Result of fsync latency (which is very STRANGE):
  0.895 ms for Samsung 860 evo (SATA)
  5.352 ms for Samsung 980 pro (NVMe)

For read/write latency: from the official document of these 2 devices:
https://s3.ap-northeast-2.amazonaws.com/global.semi.static/Samsung_SSD_860_EVO_Data_Sheet_...
https://s3.ap-northeast-2.amazonaws.com/global.semi.static/Samsung_NVMe_SSD_980_PRO_Data_S...
980 pro is superior to 860 evo in ALL aspects (i.e. random read/write IOPS, sequential read/write throughput).
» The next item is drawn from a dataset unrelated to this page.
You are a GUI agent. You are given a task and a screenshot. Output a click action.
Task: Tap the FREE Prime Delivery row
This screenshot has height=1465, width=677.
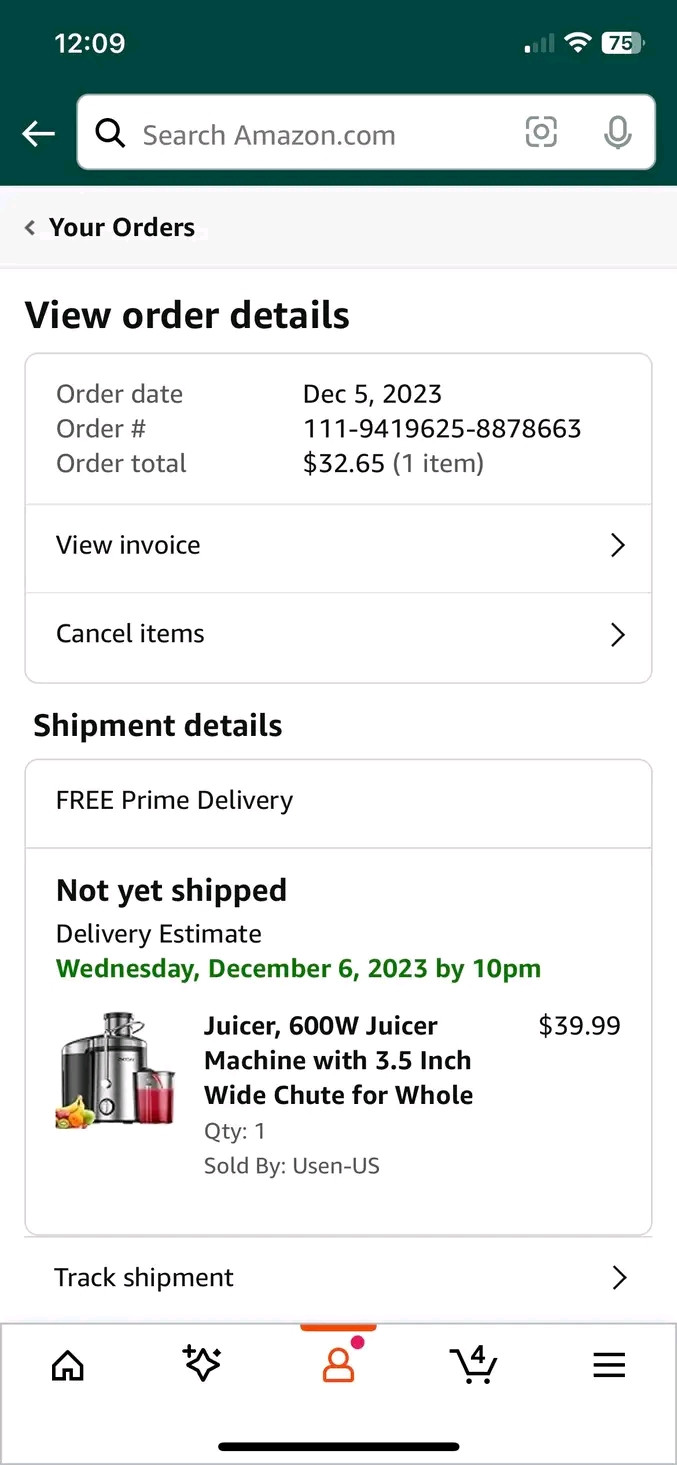pos(338,803)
What's more I noticed is when I disable the double-write buffer, the performance difference of the two devices is much more narrowed. Please refer to
https://dba.stackexchange.com/questions/282927/using-double-write-buffer-is-8x-slower-in-s...

using dmesg, I do not see any error message about anything after some performance experiments on theses two devices. Actually, I have just bought these two devices from Samsung official mall for 2 weeks.

Hi Mr. he,

Thank you for your bug report.

However, this is not bug in MySQL.

Simply, you diagnosed yourself a latency which is totally independent of our server.

Not a bug.

@haochen he: do you use a Ryzen CPU and what motherboard is it ? 
I experienced this with Ryzen 5 3600 CPU and Gigabyte B550M DS3H motherboard. 

I didn't test with other systems, but I found other people experiencing the same latency in MySQL with Samsung 980 pro and Ryzen CPUs. I am trying to see if the Ryzen or motherboard might be the cause. 

With a Kingston DC1000B NVME it didn't have this bad latency, but with many other NVMEs I seen same bad latency.